In layman's terms, the "Olney Solution" is a mixture of sugar, alcohol, and water. It is one example in the growing field of "Prolotherapy," which is emerging as a popular new technique to accelerate recovery in sports medicine.
The injection of a foreign substance is supposed to induce inflammation and jump-start the body's natural healing process. The theory behind prolotherapy is millennia old; the Greek healer Hippocrates is said to have treated an athlete's injured shoulder by pricking it with a hot needle to initiate inflammation.
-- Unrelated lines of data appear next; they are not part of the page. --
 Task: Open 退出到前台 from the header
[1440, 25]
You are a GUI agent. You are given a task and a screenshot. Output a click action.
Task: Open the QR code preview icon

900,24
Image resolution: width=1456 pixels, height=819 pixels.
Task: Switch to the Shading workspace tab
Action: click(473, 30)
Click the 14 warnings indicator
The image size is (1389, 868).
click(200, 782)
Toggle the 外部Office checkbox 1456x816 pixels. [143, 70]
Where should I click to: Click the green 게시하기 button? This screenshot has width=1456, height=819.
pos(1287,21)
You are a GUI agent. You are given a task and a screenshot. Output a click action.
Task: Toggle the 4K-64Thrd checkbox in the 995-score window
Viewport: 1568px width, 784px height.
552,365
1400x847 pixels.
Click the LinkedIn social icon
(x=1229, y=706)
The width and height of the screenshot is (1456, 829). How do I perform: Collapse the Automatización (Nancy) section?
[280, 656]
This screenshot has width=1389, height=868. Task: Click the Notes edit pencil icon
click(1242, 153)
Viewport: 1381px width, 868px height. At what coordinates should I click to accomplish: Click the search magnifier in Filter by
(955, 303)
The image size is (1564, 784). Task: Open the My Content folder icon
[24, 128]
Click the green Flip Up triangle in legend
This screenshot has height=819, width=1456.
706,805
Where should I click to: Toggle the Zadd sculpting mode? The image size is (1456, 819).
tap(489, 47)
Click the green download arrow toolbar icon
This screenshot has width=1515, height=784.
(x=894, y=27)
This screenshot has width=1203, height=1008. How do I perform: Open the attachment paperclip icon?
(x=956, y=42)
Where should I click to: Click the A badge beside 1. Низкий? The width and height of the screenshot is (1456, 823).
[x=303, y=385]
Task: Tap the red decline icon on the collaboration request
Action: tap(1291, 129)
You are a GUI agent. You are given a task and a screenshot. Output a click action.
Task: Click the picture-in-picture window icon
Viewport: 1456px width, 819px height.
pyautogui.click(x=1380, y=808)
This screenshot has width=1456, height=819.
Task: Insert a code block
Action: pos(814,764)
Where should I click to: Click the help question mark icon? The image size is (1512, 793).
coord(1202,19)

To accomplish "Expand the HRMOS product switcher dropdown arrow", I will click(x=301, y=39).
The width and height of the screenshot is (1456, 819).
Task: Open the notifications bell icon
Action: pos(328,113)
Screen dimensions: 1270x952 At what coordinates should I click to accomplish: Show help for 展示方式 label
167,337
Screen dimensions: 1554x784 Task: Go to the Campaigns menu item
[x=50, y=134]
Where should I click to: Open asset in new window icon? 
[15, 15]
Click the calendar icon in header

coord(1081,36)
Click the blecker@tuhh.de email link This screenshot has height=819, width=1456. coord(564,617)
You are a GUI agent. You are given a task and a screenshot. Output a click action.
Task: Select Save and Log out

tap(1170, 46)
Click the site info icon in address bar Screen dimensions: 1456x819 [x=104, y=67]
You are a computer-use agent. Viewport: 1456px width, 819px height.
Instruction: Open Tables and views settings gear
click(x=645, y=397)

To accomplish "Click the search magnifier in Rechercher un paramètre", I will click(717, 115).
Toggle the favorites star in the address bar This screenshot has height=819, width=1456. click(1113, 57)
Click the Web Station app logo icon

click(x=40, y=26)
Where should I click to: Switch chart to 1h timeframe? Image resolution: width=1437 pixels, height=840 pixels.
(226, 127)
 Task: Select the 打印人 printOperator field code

The report exposes the vast gray area that exists within the world of sports doping. Did Miller or Schlopy participate in an unethical treatment for their injuries? So far, they have not explicitly violated any of the World Anti-Doping Agency rules because the procedure involves neither banned substances nor blood manipulation. Instead, they have brought to our attention the fact that there may be flaws in our concept of what truly constitutes doping.
You could argue that prolotherapy gives athletes an unfair advantage in the healing process in the same ways that THG or traditional blood-doping do. The flipside of the performance enhancement issue is the harmful effects the substances often have on the body. Olney's injection treatment has not been thoroughly studied, and he has twice been sued by his patients for negligence after their injuries got worse.
So if this does not qualify as doping, is our concept too narrow, or too wide? Perhaps taking a performance-enhancing substance should be acceptable so long as the athlete in question is willing to gamble with the harmful consequences.
Or perhaps something as simple as vitamins should become illegal so that all athletes must rely on nature to heal. Inevitably, some people are going to label the treatment as cheating, but is it really unfair?
If Bode Miller had his way, the whole doping concept would be redefined from scratch. Maybe it's time we start taking him seriously.